Wash Tubbs was a comic strip created by Roy Crane that ran from April 14, 1924 to 1988.

Initially titled Washington Tubbs II, Wash Tubbs was originally a comedy, or “Bigfoot,” strip focused on the misadventures of the title character, a jazz age bumbler who ran a store. However the strip’s creator, cartoonist Roy Crane, reinvented the strip after its 12th week to make it the first true action/adventure comic strip. On Sundays, Wash Tubbs appeared as a topper, or subsidiary strip, from 1927 to 1933 over J.R. Williams' Out Our Way Sunday strip.

Wash was a girl-crazy zany, and his character never truly changed even as the strip changed around him. After a Polynesian treasure hunt in which Wash made and lost a fortune, a series of adventures followed in which Wash fell afoul of his arch-enemy, Bull Dawson, who was to reappear throughout the series. The short, bespectacled Wash was not a fighter, and Crane tried out a couple of scrappier sidekicks until May 6, 1929, when he introduced Captain Easy, a tough, taciturn Southerner with a mysterious past. Easy gradually took over the strip and became its lead character, getting his own Sunday page, Captain Easy, Soldier of Fortune, in 1933. In 1949 Wash Tubbs was officially renamed Captain Easy. Wash continued to appear as a supporting character but became steadily less important during the 1940s.

The Tubbs and Easy characters were owned by the Newspaper Enterprise Association syndicate and creator Roy Crane abandoned the strips in 1943 to begin Buz Sawyer, a strip he would own outright.

After Crane’s departure, control of the strips passed to Crane’s assistant, Les Turner, who had worked on Captain Easy, Soldier of Fortune since 1937. With Tubbs an increasingly unimportant character, Turner officially renamed the daily and Sunday strips Captain Easy in 1949.

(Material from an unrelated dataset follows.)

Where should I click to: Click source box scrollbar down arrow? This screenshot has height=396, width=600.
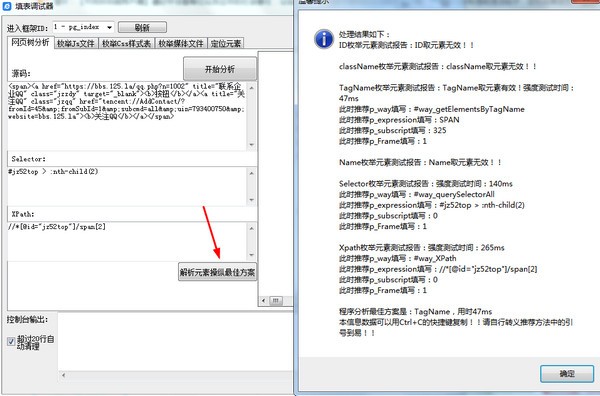(251, 145)

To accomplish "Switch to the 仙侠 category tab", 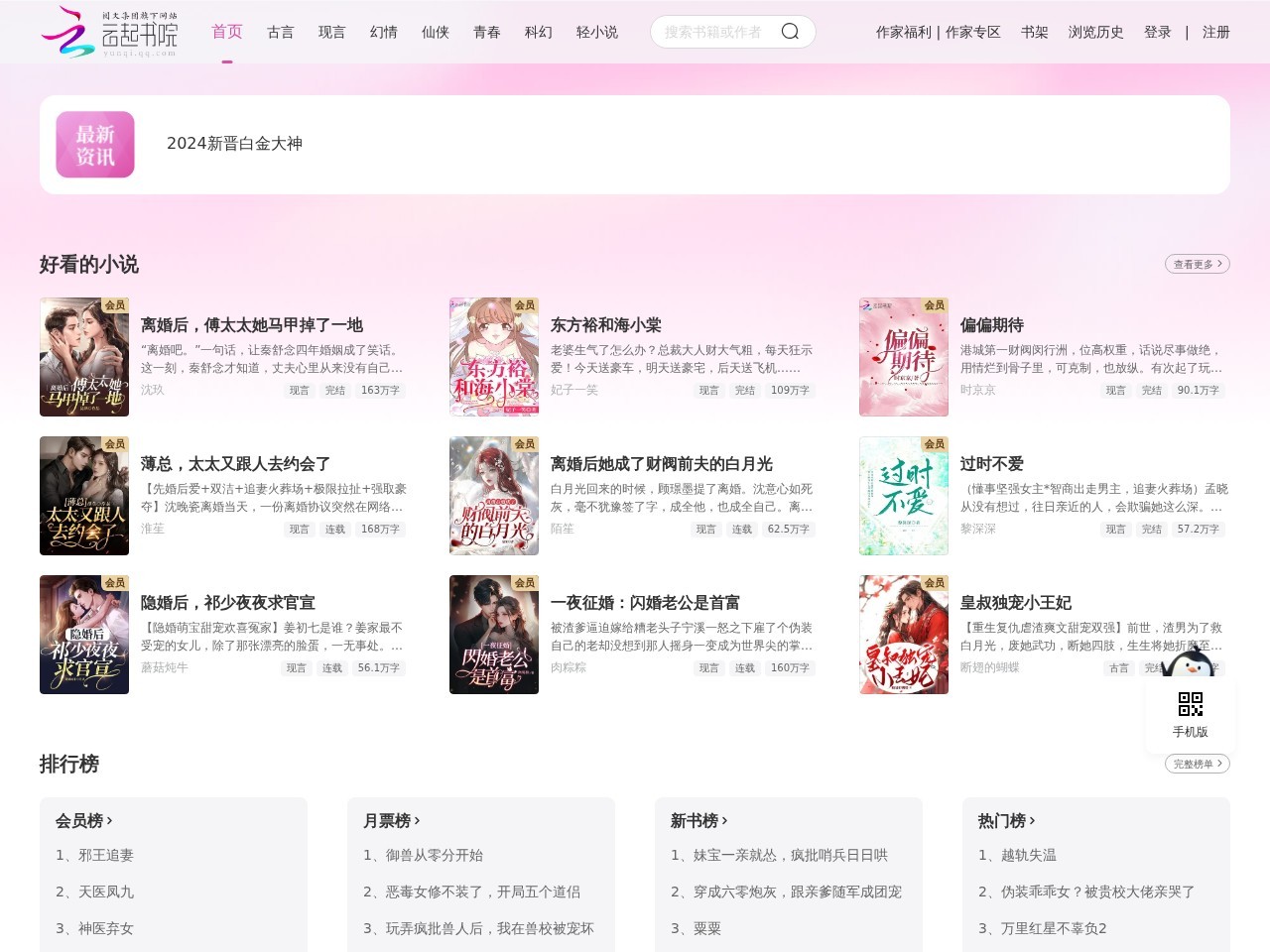I will click(x=436, y=32).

Turner collaborated with a number of artists on the strip, including Walt Scott and Mel Graff. When Turner retired in 1969 control of the strips passed to his assistant, Bill Crooks. After more than 60 years in publication, the series was discontinued in 1988.

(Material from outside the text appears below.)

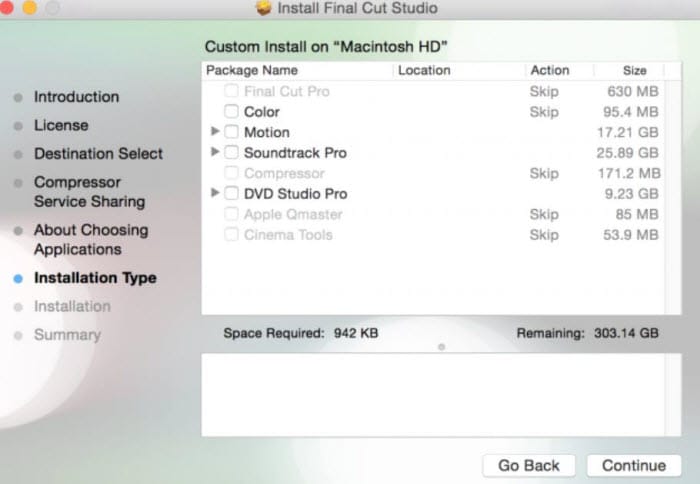The image size is (700, 484).
Task: Select the Color package row name
Action: pos(262,112)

Wash Tubbs and Captain Easy were also featured in Big Little Books during the 1930s, and in a short run of Dell comic books during the 1940s. The entire 1924-1943 run of Crane’s strip was reprinted in Wash Tubbs and Captain Easy, an 18-volume series with biographical and historical commentary by Bill Blackbeard. This series was published by NBM Publishing (Nantier, Beall, Minoustchine) on a quarterly schedule from 1987 to 1992.